Fin dagli inizi l'interpretazione jazzistica ha posto un grande accento sull'espressività, e, nel corso degli anni, anche sul virtuosismo strumentale. La musica jazz degli albori era basata su combinazioni di elementi musicali africani, articolata cioè su scale pentatoniche, con caratteristiche blue notes, mescolate ad armonie derivate dalla musica colta europea, ed un notevole uso di ritmi sincopati, e di poliritmi; musica colta e jazz si sono costantemente avvicinate al punto che non è raro assistere a performance classiche di musicisti jazz e performance jazz di musicisti classici.
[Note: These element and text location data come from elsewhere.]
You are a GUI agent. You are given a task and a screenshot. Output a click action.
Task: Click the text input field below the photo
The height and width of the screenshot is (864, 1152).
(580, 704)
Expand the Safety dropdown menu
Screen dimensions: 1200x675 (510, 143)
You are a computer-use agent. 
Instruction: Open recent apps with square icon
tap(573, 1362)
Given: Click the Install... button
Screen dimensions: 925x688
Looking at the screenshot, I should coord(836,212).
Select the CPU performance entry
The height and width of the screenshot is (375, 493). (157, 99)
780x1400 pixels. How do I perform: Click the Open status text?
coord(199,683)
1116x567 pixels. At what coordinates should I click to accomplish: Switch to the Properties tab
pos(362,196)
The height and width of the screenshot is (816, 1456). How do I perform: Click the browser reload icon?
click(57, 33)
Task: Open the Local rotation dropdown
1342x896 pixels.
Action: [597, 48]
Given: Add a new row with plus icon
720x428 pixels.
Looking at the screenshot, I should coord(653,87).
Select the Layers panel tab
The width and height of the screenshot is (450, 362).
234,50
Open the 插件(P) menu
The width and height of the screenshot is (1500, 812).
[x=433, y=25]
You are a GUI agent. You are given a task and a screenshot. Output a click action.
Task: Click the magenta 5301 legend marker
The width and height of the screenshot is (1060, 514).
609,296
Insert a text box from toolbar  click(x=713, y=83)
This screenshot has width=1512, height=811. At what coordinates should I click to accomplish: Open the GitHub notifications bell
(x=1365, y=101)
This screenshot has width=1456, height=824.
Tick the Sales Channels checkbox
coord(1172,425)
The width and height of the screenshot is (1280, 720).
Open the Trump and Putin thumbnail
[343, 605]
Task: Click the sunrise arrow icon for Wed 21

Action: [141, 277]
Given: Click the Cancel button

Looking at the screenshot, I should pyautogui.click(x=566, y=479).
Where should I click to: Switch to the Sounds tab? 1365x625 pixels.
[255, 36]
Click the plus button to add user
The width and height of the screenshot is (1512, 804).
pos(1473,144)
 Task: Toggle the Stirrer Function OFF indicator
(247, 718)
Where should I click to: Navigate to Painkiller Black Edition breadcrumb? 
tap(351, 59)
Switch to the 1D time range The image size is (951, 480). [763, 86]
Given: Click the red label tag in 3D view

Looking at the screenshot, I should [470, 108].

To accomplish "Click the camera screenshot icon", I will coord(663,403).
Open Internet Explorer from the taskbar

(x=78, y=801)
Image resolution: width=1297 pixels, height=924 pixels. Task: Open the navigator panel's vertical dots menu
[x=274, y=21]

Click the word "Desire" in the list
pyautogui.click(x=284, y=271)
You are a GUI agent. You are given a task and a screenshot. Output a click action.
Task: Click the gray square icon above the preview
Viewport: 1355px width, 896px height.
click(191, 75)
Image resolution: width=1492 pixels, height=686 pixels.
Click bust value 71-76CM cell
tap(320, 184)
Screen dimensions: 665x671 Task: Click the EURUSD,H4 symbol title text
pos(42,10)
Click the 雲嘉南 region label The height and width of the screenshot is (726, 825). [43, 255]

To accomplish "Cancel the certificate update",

Caratteristica peculiare della musica jazz è senza dubbio l'improvvisazione la quale, partendo dalla semplice variazione sul tema iniziale, ha assunto via via sempre maggiore importanza, fino ad assumere (nella forma che fu chiamata Free Jazz e che ebbe il suo periodo d'oro negli sessanta-settanta) la completa preminenza sul tema, che poteva anche scomparire negli esperimenti che venivano a volte chiamati "improvvisazione totale collettiva".
La formazione jazzistica moderna tipica è costituita da un gruppo musicale di dimensioni limitate. La combinazione più frequente è il quartetto, quasi invariabilmente costituito da una sezione ritmica composta da batteria, basso o contrabbasso, pianoforte e da uno strumento solista, generalmente un sassofono o una tromba.
Nell'ambito della piccola formazione sono possibili e frequenti una gran varietà di cambiamenti. Per quello che riguarda la consistenza numerica, si trovano esempi di performance solistiche (spesso, ma non sempre, si tratta di pianoforte solo), fino ad arrivare al nonetto formazione che comincia già ad assumere caratteristiche orchestrali. Si hanno anche svariatissime combinazioni per quello che riguarda la qualità degli strumenti coinvolti: si hanno esempi di jazz suonato solisticamente con la maggior parte degli strumenti orchestrali (perfino oboe e arpa) o folcloristici (ad esempio, la kora).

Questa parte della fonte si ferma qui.